By Leah S. Yared, Contributing Writer

Companies can make a large impact on the environment by focusing their efforts on sustainable practices, M. Sanjayan, a conservation scientist and the host of the PBS series "Earth: A New Wild," told a packed Geological Lecture Hall on Thursday night.

The lecture, titled “How Nature Can Save Us,” focused on how important nature is to humans. It was organized by the Harvard Museum of Natural History and the Harvard College Conservation Society in their first collaboration.

Sanjayan, who is also executive vice president of Conservation International, said his group has been working with Starbucks for the past 15 years in an effort to sustainably source 100 percent of the company’s coffee.

Fifteen years ago when Conservation International first started working with Starbucks, only about 10 percent of the company's entire supply chain was sustainably produced. Now, Sanjayan said, that number is 100 percent.

“For them, sustainability equals availability. In a world of seven billion people, if you want to be a global company, you really better think about where your coffee comes from, you better think about where your water comes from, you better think about where the pollution goes,” Sanjayan said. “Because eventually you’re going to get caught up in it.”

Later in his speech, Sanjayan said diversity is important in the field of conservation in order to provide role models to the next generation of environmentalists.

“The messenger is also as important as the message. And sometimes in science and in conservation for sure, we forget. And we forget that much to our peril,” he said.

After the event, Sanjayan said his most important piece of advice to young people hoping to get involved in conservation would be to act now.

“Don’t sit this one out.

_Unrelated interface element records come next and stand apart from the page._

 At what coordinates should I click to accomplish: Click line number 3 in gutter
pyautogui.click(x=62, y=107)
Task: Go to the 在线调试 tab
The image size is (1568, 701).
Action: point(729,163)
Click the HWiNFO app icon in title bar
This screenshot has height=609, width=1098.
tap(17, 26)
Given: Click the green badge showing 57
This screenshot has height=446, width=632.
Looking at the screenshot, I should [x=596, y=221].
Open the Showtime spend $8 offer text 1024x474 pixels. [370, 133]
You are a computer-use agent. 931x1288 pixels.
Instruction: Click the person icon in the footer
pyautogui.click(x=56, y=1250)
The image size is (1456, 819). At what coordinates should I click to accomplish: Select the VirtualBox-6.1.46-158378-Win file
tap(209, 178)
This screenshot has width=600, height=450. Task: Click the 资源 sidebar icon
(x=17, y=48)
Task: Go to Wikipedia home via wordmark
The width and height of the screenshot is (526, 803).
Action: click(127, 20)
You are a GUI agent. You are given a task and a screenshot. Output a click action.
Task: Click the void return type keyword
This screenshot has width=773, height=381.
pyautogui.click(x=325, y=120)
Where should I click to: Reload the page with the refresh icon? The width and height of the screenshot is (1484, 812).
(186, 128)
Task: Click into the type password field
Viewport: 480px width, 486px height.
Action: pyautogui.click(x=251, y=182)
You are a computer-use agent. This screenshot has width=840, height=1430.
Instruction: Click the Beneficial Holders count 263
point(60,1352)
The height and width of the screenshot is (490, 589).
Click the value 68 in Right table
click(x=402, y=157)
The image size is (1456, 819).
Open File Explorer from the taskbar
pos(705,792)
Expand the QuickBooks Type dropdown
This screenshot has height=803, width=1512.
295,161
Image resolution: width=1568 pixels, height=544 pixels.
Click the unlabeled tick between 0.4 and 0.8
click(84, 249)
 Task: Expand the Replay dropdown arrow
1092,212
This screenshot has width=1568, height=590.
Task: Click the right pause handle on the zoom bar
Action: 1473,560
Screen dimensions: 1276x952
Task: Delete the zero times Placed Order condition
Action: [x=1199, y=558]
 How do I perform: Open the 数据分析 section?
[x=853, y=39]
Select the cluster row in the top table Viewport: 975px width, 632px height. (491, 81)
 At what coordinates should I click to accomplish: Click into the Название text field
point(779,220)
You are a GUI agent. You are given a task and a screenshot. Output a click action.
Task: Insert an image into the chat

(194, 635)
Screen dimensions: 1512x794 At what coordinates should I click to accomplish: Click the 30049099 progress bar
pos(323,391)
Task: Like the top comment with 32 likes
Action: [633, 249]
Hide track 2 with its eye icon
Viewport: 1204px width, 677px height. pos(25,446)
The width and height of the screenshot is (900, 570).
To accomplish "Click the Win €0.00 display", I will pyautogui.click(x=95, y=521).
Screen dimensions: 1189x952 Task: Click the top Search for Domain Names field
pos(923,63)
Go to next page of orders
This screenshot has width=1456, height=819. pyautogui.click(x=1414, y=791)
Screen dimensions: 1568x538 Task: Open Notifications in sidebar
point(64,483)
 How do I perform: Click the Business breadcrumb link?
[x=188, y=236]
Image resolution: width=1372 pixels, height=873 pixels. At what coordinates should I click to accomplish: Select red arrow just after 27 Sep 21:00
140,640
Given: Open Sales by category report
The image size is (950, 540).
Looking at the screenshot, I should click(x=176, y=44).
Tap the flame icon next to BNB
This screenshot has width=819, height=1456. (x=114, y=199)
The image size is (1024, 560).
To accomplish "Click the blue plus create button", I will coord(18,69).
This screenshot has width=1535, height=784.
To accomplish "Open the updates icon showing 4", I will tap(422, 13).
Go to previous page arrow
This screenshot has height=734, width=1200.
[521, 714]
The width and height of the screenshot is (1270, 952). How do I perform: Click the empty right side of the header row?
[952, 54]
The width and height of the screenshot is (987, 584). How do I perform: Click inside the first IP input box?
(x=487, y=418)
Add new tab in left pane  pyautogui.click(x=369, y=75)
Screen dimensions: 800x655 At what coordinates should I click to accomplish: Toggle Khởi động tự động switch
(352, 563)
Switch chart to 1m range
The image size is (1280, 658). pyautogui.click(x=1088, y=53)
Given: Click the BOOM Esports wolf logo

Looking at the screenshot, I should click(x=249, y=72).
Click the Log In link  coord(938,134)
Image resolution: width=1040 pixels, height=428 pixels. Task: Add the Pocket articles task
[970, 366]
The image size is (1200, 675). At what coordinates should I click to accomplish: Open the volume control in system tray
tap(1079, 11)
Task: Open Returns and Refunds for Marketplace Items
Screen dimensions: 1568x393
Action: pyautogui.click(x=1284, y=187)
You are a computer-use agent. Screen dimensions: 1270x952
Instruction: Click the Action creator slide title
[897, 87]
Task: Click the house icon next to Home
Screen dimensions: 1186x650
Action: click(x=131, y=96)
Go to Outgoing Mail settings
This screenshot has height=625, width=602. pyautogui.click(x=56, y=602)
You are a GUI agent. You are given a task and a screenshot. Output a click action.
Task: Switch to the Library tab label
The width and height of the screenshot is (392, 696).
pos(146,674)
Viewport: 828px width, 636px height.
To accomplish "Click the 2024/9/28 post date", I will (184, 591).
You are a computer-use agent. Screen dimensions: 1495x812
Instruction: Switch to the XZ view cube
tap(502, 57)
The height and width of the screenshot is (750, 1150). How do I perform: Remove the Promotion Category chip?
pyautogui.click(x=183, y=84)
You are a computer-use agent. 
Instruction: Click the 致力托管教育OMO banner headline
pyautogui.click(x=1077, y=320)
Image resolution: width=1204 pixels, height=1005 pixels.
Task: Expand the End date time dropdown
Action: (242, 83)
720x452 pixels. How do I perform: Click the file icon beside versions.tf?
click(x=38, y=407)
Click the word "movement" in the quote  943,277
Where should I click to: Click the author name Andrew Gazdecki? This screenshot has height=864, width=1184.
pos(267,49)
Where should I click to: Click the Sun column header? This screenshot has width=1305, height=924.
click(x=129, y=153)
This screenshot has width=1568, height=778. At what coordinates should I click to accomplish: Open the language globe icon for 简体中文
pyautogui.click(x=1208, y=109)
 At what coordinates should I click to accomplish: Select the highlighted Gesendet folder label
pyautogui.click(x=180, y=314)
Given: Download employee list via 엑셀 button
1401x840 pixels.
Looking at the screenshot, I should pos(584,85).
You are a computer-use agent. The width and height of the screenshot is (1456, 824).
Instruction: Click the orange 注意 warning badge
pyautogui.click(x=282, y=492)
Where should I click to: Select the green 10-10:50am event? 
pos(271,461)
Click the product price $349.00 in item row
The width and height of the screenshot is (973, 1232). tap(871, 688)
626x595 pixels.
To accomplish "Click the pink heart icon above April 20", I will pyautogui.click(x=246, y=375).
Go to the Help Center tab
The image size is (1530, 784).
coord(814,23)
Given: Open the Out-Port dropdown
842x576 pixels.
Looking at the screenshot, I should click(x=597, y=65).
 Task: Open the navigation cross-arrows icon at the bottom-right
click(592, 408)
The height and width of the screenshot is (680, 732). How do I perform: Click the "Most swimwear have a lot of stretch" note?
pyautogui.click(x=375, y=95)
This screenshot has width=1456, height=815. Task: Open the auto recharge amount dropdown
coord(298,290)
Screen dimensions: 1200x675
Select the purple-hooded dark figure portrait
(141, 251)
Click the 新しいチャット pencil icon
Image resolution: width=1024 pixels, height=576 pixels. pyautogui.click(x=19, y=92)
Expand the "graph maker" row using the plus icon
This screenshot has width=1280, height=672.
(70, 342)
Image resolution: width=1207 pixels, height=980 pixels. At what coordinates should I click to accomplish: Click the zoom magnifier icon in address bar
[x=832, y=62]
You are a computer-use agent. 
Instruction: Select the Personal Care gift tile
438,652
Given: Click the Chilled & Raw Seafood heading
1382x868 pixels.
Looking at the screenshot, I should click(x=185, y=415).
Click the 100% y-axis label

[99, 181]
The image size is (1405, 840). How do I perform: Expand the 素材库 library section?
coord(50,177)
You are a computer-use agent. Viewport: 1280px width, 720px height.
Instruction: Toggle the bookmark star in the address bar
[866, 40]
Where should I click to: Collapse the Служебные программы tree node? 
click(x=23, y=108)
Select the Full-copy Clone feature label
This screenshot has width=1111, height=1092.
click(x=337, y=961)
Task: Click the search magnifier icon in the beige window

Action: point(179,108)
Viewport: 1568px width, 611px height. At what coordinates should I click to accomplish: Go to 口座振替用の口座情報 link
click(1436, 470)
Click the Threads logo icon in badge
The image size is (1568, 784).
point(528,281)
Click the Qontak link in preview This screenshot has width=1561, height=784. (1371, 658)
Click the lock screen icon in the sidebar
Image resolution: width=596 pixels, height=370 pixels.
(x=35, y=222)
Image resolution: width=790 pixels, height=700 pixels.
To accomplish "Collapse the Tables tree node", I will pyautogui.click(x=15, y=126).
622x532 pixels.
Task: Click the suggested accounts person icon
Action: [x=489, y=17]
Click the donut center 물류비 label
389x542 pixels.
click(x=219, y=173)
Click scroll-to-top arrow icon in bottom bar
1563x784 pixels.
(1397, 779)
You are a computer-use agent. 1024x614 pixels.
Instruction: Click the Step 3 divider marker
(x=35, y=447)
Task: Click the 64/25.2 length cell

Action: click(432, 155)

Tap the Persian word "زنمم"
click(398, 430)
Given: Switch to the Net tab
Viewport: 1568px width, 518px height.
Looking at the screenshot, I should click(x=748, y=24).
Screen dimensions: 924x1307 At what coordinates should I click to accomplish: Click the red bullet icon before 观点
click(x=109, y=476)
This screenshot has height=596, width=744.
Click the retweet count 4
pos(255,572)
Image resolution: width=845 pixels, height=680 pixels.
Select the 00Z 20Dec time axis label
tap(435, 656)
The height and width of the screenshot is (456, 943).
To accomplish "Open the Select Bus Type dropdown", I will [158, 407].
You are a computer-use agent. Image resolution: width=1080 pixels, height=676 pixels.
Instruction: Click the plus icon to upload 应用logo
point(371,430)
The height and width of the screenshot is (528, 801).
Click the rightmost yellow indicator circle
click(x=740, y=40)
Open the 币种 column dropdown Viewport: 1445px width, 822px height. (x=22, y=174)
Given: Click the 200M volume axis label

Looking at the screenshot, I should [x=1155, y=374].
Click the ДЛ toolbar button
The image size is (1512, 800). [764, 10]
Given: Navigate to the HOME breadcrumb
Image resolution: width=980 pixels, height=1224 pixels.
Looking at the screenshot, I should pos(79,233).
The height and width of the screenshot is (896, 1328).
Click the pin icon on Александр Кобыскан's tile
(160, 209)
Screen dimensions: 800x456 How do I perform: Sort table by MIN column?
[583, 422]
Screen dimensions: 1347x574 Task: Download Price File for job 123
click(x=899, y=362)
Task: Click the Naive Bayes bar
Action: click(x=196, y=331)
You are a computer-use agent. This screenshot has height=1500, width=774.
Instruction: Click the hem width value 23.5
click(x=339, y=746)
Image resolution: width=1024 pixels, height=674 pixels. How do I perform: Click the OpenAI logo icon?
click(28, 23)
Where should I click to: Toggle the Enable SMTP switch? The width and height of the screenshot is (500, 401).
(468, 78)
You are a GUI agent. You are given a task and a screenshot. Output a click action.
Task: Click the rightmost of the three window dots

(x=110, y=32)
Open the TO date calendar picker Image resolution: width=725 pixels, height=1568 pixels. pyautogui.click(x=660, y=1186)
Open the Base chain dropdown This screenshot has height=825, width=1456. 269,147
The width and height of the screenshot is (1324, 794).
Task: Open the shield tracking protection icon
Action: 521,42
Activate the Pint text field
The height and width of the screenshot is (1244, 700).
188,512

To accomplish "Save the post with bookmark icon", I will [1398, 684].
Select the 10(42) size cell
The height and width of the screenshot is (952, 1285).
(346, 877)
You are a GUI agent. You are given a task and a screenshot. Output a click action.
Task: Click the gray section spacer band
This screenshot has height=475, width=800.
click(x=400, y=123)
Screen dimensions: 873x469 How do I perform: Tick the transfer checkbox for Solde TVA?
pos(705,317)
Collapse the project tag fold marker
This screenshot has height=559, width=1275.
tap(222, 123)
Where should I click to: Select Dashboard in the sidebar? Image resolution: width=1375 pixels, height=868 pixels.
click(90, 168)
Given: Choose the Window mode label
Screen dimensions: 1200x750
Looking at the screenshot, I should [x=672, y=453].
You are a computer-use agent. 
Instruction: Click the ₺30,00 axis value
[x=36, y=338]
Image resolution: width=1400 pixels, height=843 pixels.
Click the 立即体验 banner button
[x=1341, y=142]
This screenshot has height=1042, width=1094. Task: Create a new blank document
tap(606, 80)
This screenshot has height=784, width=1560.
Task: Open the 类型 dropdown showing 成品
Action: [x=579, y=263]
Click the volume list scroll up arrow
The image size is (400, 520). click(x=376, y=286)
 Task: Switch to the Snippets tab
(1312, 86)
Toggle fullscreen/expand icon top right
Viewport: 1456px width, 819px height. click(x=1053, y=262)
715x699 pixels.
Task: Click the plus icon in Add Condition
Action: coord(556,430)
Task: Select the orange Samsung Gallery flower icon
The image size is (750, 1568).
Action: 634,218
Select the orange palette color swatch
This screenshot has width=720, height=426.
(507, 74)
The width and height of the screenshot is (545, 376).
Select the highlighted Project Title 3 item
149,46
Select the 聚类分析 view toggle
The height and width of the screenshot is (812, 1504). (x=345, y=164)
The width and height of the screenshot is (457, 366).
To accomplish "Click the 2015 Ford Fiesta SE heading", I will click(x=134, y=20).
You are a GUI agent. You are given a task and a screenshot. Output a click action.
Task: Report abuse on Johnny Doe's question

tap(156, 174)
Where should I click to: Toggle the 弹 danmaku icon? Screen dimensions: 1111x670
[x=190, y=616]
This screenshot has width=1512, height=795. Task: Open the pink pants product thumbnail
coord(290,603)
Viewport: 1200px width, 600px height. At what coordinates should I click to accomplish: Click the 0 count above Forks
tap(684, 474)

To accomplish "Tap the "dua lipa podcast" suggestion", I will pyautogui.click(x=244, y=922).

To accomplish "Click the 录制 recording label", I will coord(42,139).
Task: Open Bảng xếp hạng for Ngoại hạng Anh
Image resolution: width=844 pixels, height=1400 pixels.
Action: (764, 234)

You’ve got 20 years to make a difference,” he said. “Make it count.”

During the event, Sanjayan said, “Your generation is an amazing generation. Because you guys have the chance to know what’s coming in the future and still have time to do something about it.”

Attendees said they enjoyed the presentation. “I thought it was fantastic,” said Paula S. Tallman, a post doctoral fellow at the Field Museum of Natural History in Chicago.